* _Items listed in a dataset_
-----

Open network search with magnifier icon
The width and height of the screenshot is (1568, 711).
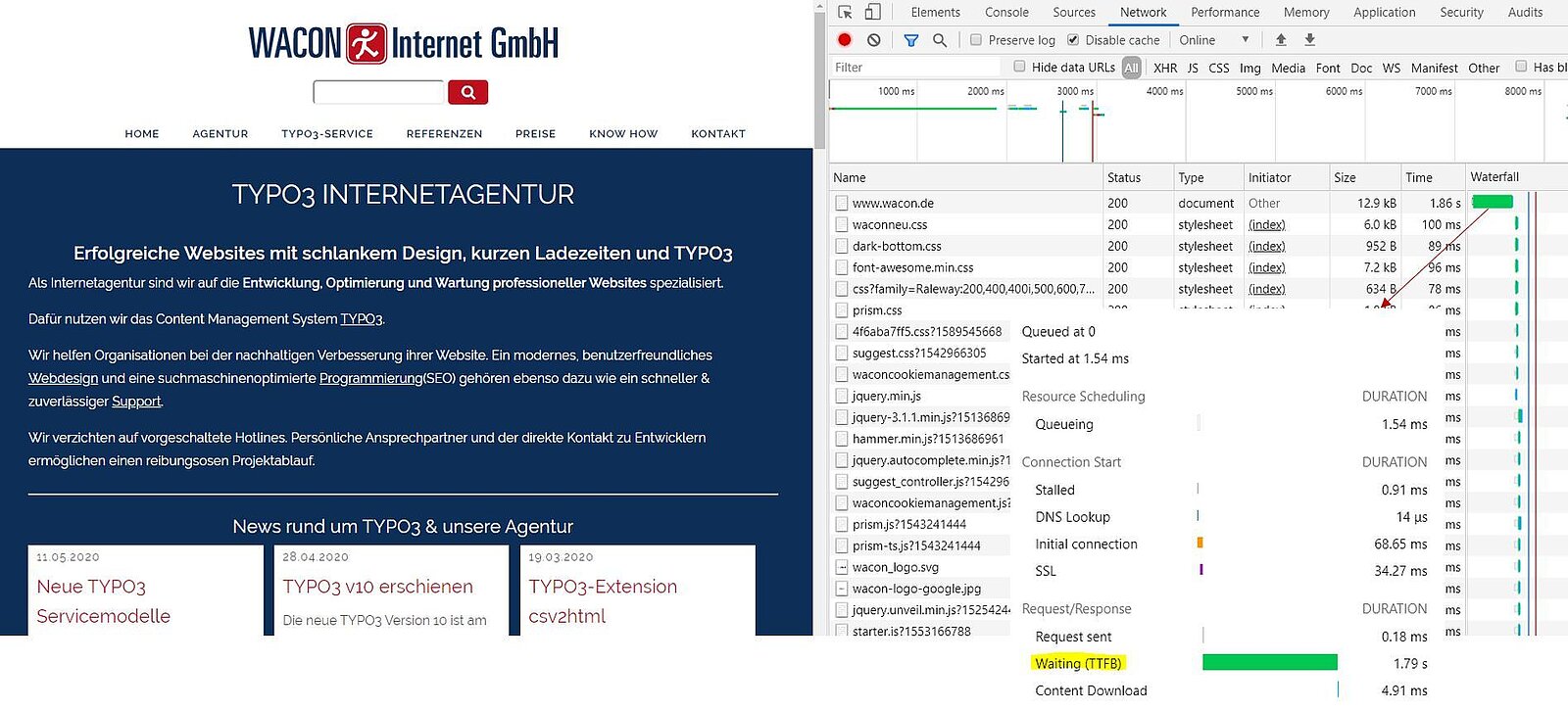pos(939,40)
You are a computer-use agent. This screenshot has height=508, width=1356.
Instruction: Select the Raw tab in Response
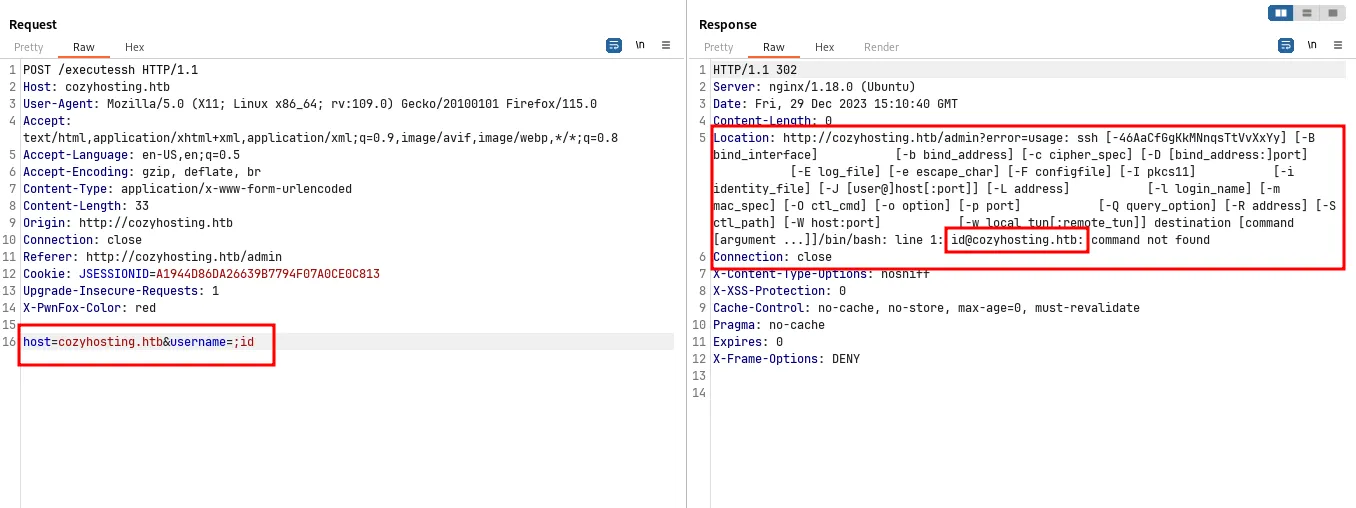tap(774, 47)
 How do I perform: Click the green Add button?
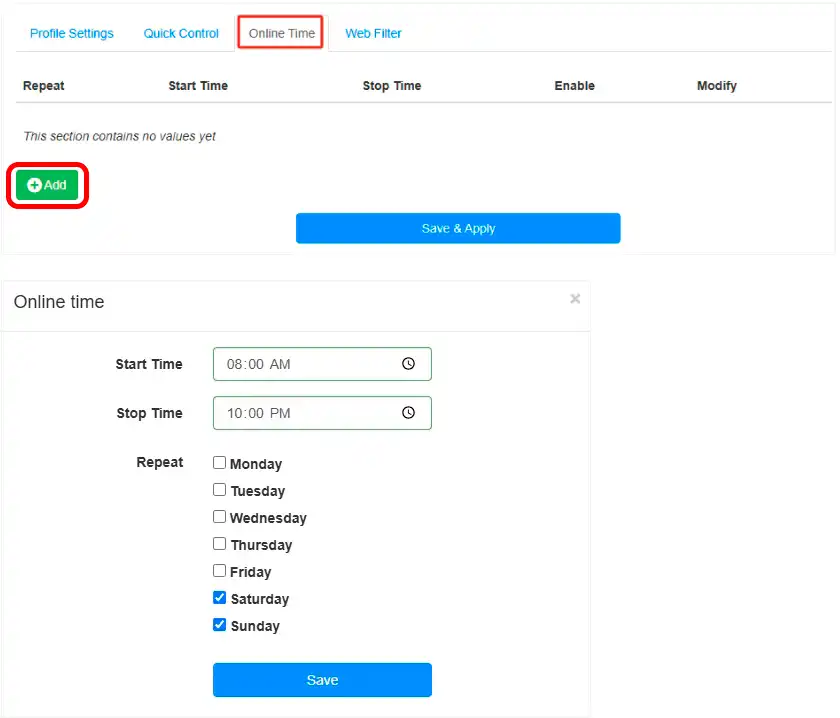(47, 185)
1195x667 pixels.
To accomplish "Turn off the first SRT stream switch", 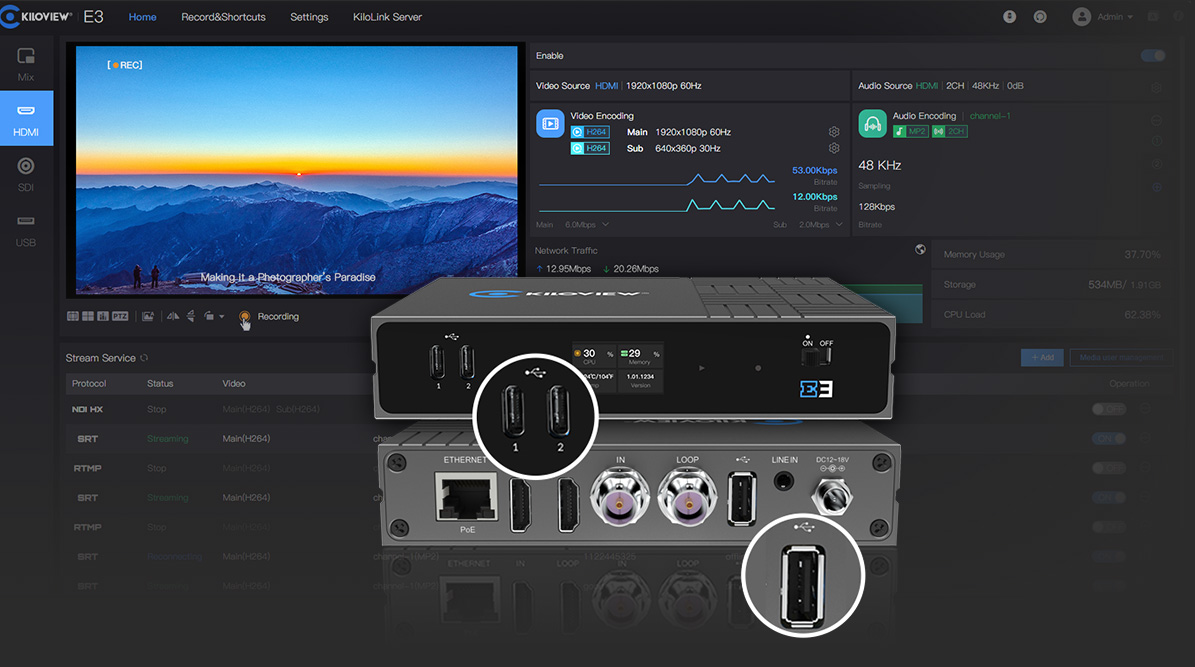I will (x=1107, y=439).
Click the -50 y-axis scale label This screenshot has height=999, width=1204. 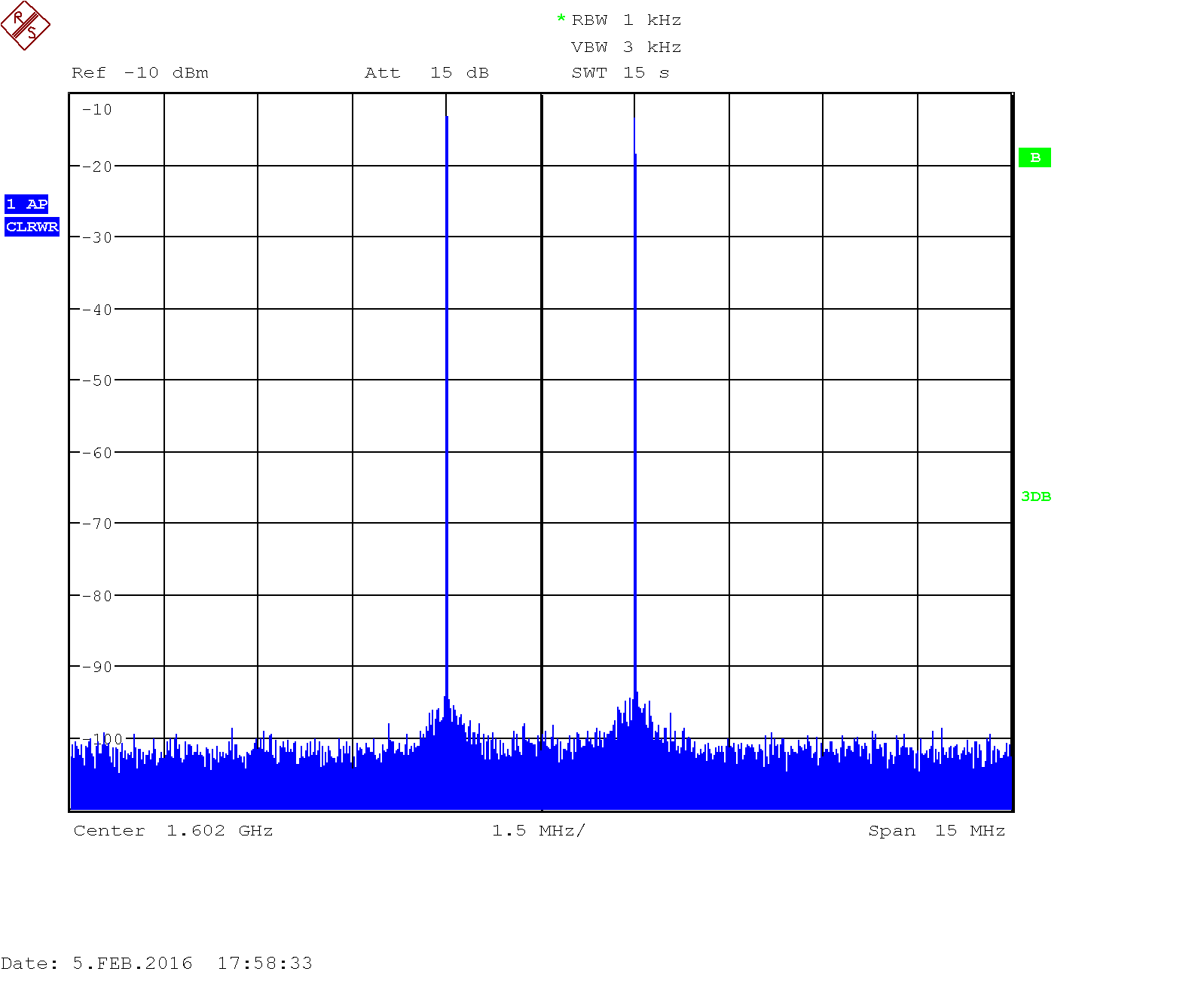97,380
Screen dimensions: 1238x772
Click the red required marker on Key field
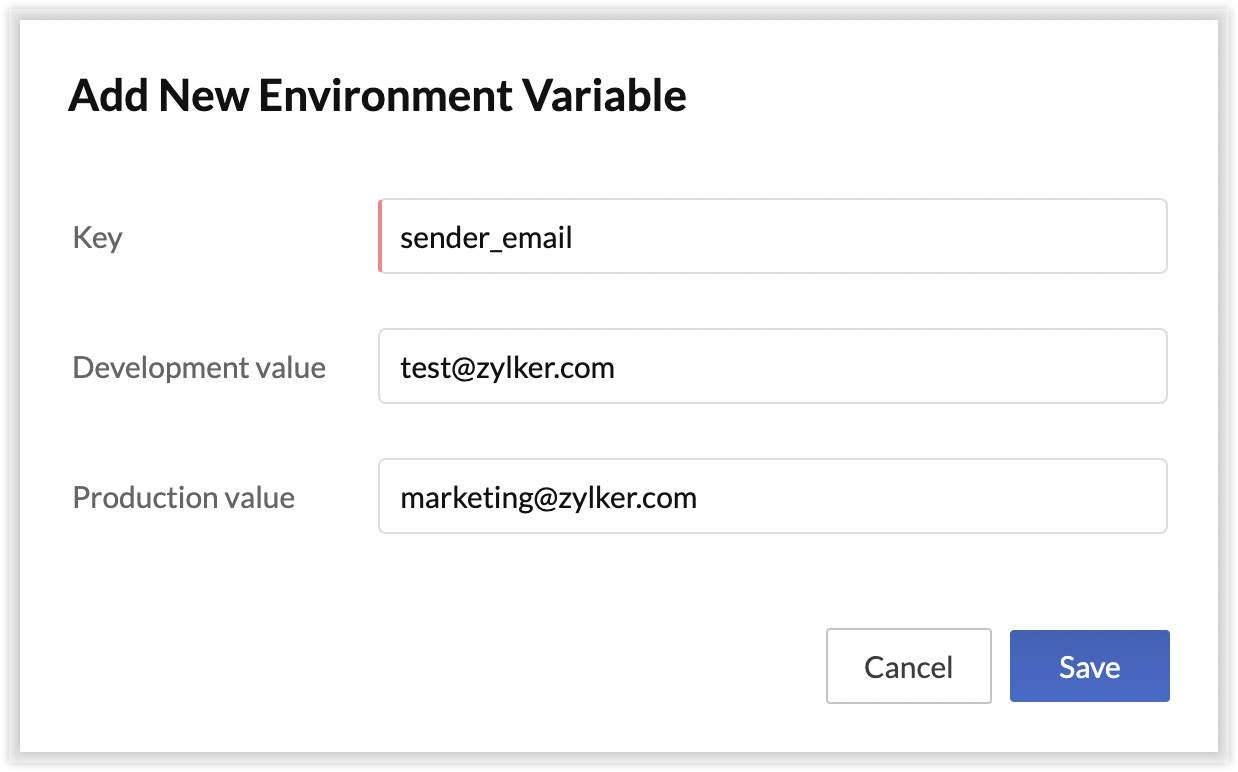(x=380, y=236)
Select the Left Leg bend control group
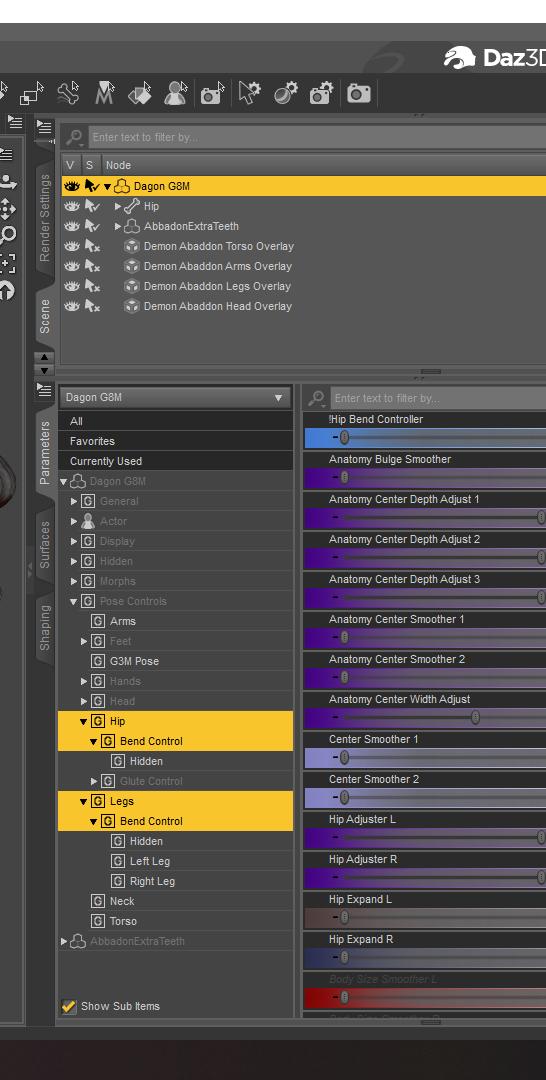Viewport: 546px width, 1080px height. click(149, 861)
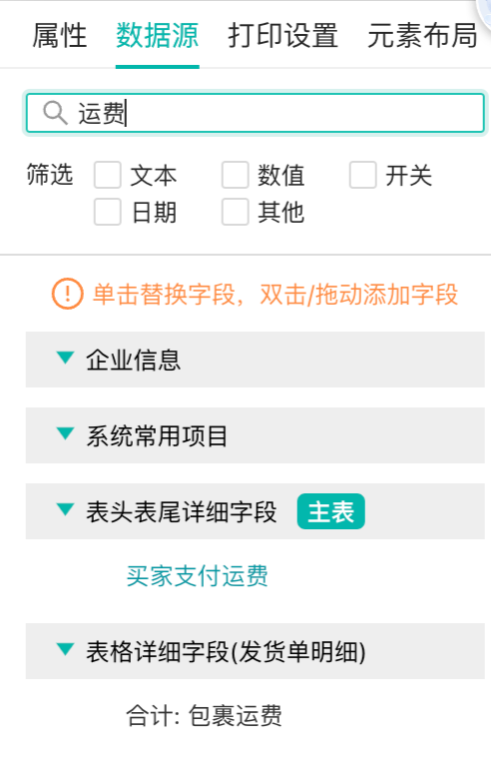491x769 pixels.
Task: Click the 合计: 包裹运费 field
Action: (x=204, y=716)
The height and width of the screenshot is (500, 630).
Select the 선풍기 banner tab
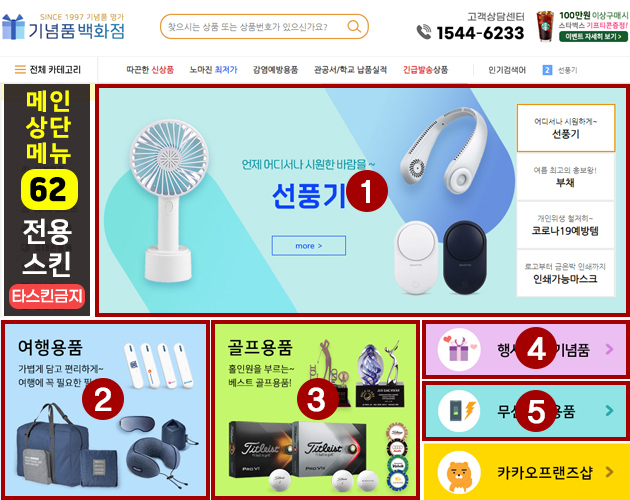click(566, 128)
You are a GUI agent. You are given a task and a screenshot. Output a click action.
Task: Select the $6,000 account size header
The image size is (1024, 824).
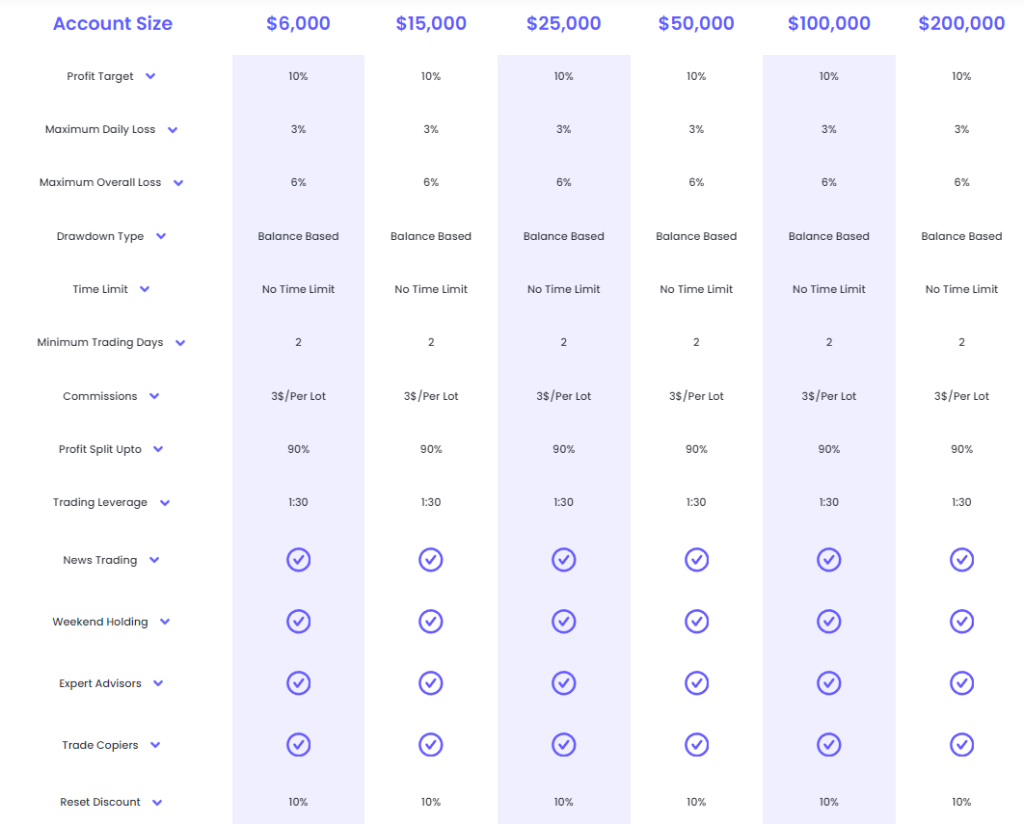pyautogui.click(x=298, y=24)

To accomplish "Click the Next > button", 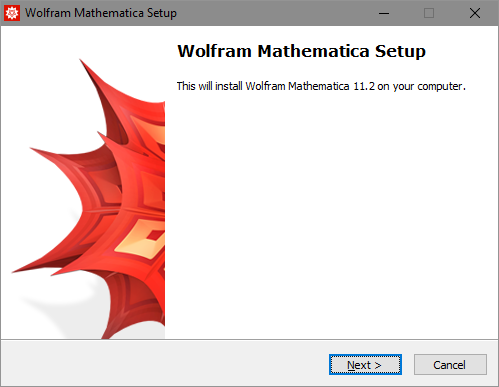I will [x=365, y=365].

-----

Each line that includes the string "agent" should be copied from the data.

* _RESPONSE AREA_
You are a computer-use agent. This screenshot has height=508, width=1356.
You are a GUI agent. You are given a task and a screenshot. Output a click action.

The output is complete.